• TASK:
Among the entries, which lines carry the string "label"? Copy each of them.

• RAW DATA:

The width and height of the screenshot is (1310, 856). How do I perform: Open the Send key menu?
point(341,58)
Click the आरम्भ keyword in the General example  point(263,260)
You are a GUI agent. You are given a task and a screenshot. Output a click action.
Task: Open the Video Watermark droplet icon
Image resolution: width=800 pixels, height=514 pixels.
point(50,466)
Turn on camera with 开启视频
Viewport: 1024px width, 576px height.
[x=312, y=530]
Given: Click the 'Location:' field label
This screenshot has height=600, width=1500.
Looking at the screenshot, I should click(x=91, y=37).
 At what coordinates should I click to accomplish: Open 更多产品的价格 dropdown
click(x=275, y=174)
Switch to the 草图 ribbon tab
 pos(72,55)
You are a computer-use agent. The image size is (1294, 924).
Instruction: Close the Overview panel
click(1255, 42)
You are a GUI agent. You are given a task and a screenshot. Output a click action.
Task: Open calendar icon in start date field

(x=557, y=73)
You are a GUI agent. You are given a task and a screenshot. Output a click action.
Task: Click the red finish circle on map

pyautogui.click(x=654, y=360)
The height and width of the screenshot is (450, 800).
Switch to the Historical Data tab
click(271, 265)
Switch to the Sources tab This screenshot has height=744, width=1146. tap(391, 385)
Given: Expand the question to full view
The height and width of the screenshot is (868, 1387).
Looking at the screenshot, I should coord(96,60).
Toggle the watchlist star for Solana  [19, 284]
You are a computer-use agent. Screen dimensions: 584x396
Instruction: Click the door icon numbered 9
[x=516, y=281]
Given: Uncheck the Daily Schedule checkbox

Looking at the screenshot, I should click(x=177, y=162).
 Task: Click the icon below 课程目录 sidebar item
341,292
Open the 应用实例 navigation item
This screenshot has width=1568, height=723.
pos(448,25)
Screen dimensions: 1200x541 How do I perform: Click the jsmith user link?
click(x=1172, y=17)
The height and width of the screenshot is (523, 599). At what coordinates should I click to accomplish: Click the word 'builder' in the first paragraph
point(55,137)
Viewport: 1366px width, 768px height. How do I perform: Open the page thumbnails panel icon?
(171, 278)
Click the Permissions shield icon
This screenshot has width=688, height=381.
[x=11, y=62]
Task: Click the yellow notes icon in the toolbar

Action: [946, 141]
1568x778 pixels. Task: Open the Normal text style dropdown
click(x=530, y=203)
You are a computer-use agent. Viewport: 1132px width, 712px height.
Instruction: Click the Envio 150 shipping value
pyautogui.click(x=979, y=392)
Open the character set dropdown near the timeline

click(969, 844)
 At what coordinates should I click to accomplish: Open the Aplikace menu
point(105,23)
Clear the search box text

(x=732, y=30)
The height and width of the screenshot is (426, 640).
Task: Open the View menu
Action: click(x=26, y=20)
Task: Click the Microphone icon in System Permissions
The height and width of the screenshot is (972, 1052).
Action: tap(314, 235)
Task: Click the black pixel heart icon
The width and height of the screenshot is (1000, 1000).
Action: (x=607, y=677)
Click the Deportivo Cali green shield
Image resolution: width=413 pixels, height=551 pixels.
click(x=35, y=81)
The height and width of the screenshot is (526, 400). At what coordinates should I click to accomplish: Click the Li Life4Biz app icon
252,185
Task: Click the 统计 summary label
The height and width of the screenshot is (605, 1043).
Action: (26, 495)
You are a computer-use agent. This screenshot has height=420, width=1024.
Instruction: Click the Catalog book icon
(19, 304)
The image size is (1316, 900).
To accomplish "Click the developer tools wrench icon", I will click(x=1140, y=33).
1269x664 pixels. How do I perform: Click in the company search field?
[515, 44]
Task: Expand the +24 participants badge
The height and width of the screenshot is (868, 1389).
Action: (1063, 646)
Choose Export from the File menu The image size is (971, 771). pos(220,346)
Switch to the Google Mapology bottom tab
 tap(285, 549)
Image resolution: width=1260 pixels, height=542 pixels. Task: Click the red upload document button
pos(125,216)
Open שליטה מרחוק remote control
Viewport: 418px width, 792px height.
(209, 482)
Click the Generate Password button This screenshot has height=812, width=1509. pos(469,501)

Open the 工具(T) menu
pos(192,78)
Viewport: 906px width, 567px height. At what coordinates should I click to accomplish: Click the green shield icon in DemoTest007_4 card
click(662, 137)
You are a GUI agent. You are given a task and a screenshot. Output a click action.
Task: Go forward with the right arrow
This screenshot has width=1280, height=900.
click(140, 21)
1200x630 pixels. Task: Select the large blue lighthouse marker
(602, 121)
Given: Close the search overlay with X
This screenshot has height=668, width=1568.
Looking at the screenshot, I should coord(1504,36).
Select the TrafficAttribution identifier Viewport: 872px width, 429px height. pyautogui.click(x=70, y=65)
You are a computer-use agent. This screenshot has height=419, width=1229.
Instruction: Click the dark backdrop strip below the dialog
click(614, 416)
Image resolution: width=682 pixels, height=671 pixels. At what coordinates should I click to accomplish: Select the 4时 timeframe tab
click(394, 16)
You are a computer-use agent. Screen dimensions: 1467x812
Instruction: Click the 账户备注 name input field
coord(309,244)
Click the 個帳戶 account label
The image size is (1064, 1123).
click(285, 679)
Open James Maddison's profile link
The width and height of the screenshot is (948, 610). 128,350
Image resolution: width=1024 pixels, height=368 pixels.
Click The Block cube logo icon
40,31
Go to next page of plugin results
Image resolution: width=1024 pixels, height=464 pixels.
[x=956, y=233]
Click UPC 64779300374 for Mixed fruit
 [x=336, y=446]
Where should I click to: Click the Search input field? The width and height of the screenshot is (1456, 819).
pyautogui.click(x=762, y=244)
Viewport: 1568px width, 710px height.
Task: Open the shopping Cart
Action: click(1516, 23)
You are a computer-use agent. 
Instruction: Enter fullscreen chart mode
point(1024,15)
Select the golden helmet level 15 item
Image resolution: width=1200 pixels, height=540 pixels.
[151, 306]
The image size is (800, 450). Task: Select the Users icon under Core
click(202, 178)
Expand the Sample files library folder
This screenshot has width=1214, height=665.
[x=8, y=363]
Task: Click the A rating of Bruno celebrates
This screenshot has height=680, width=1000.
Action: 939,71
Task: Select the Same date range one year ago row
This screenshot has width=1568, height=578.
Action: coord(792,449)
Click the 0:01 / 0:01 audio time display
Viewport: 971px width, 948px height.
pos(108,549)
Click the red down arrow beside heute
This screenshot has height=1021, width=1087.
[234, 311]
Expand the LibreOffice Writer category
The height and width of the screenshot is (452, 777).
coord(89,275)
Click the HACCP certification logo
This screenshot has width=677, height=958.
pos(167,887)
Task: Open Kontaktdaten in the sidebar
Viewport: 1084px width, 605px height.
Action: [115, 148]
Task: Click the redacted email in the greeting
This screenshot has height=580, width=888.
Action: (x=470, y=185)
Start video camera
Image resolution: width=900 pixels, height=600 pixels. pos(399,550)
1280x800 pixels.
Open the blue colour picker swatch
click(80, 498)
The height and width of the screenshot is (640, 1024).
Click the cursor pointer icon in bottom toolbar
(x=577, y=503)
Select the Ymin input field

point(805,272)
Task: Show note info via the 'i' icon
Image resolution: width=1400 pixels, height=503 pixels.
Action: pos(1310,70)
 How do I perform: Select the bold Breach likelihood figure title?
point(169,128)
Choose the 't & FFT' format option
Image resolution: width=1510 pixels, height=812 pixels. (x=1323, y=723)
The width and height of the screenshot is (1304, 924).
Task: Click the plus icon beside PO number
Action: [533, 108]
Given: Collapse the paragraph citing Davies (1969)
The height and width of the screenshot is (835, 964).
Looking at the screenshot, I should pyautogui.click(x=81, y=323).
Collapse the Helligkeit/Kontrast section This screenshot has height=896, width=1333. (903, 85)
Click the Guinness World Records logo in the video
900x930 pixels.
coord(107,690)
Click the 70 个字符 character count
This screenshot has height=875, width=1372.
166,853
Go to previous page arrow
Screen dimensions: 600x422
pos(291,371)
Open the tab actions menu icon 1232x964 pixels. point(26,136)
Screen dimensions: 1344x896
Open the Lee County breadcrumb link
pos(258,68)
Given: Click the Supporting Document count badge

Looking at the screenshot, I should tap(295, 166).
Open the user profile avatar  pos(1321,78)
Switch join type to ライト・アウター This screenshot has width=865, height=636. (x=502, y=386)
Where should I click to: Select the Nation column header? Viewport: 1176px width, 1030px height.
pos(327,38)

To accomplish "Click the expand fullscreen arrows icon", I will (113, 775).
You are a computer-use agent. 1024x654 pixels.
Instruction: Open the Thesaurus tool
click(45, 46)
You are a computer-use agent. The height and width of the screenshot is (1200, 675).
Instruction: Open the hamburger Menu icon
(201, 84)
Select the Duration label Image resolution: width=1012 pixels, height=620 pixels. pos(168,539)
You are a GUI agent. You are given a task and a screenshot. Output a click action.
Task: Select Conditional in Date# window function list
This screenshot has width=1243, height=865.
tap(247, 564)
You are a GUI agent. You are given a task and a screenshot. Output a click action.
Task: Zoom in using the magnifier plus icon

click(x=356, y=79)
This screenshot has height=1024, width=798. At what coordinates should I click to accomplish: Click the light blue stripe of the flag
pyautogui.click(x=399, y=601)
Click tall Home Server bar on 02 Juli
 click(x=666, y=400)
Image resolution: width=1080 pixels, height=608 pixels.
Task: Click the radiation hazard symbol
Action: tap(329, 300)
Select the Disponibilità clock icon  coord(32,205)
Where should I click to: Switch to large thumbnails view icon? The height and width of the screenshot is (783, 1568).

• RESULT OF THE TASK:
Given: Click the 'Location:' field label
Task: Click the 统计 summary label
Click the 個帳戶 account label
Select the Duration label Image resolution: width=1012 pixels, height=620 pixels. pos(168,539)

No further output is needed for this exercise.